In the bottom of a sandy hole lay something that had once been human. The face had suffered severely, and it was unrecognisable; but that was not required. The snowy hair, the coat of marten, the ventilating cloth, the hygienic flannel—everything down to the health boots from Messrs. Dall and Crumbie’s, identified the body as that of Uncle Joseph. Only the forage-cap must have been lost in the convulsion, for the dead man was bare-headed.

“The poor old beggar!” said John, with a touch of natural feeling; “I would give ten pounds if we hadn’t chivied him in the train!”

But there was no sentiment in the face of Morris as he gazed upon the dead. Gnawing his nails, with introverted eyes, his brow marked with the stamp of tragic indignation and tragic intellectual effort, he stood there silent. Here was a last injustice; he had been robbed while he was an orphan at school, he had been lashed to a decadent leather business, he had been saddled with Miss Hazeltine, his cousin had been defrauding him of the tontine, and he had borne all this, we might almost say, with dignity, and now they had gone and killed his uncle!

“Here!” he said suddenly, “take his heels, we must get him into the woods. I’m not going to have anybody find this.”

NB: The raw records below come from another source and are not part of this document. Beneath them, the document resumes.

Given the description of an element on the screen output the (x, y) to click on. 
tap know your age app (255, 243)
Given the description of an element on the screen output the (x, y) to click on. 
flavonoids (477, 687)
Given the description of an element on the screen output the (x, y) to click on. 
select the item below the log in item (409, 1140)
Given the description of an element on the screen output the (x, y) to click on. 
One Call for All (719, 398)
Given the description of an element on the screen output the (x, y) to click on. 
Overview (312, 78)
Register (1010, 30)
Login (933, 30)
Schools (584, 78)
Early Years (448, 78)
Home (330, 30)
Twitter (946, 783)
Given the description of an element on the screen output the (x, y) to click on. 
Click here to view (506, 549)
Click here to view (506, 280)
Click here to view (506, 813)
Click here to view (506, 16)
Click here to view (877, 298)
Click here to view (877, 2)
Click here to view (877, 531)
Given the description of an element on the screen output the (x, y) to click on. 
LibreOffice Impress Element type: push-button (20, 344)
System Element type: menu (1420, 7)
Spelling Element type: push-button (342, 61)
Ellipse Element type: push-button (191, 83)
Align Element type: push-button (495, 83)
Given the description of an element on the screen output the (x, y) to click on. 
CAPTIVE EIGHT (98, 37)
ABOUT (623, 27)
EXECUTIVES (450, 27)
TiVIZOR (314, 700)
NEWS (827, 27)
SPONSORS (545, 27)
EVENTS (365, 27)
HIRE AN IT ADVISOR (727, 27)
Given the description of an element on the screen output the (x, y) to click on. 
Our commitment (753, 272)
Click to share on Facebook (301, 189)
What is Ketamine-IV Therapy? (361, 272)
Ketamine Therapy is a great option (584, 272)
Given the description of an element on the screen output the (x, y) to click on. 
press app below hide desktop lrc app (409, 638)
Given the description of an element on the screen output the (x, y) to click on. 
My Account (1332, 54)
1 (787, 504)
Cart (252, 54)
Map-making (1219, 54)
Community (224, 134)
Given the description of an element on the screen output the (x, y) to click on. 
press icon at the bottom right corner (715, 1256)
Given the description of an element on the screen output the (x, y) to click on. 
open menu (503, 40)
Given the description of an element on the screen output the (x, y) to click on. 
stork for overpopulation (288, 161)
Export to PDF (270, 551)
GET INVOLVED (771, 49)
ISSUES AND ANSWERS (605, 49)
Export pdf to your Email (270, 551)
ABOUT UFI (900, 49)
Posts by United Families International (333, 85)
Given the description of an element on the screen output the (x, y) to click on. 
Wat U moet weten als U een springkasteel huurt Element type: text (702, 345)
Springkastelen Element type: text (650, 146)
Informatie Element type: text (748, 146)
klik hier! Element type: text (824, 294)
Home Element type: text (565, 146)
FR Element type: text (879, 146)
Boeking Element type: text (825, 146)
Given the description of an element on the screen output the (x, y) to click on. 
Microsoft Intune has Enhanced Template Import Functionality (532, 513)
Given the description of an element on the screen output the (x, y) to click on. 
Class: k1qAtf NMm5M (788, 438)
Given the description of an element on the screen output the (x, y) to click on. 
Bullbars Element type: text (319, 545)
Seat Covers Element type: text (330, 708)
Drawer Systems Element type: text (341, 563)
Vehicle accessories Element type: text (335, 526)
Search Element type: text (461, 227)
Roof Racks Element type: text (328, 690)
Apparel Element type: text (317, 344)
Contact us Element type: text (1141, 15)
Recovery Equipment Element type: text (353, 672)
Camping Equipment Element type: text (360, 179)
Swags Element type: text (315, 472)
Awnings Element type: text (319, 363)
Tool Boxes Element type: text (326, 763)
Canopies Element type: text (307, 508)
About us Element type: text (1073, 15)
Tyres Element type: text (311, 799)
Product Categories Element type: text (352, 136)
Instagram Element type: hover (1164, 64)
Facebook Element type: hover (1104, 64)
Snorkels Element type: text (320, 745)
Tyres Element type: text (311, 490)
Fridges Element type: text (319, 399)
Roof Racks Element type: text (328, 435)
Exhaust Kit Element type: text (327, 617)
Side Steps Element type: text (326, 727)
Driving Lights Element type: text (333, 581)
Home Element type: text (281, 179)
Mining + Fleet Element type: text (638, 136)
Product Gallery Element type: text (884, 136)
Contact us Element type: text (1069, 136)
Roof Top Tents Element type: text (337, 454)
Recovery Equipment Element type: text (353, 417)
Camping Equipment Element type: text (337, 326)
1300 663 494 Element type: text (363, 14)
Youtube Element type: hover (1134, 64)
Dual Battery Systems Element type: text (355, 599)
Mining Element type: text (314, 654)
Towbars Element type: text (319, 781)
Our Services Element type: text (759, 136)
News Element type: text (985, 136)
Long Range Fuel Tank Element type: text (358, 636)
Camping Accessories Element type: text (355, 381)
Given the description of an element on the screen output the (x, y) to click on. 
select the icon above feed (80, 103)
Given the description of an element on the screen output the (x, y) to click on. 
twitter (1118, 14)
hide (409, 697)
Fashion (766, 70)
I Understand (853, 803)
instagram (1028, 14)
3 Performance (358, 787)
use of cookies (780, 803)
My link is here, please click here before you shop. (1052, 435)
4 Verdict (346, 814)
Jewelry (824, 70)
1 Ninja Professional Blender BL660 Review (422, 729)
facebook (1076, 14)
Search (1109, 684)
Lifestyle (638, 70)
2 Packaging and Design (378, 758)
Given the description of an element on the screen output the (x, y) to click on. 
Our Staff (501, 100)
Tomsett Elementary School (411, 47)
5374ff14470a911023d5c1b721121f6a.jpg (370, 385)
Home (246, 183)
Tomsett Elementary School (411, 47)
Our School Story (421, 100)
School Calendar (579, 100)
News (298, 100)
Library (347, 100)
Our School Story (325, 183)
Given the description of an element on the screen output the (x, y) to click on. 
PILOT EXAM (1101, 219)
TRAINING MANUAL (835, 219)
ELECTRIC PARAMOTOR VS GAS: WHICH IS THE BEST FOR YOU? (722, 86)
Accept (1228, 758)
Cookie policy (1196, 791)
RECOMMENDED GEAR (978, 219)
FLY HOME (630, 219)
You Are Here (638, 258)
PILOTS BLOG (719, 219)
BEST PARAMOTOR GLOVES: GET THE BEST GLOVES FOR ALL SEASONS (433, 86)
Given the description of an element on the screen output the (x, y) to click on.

“O, fudge!” said John, “Where’s the use?”

“Do what I tell you,” spirted Morris, as he took the corpse by the shoulders. “Am I to carry him myself?”

They were close upon the borders of the wood; in ten or twelve paces they were under cover; and a little farther back, in a sandy clearing of the trees, they laid their burthen down, and stood and looked at it with loathing.

“What do you mean to do?” whispered John.

“Bury him, to be sure!” responded Morris, and he opened his pocket-knife and began feverishly to dig.

“You’ll never make a hand of it with that,” objected the other.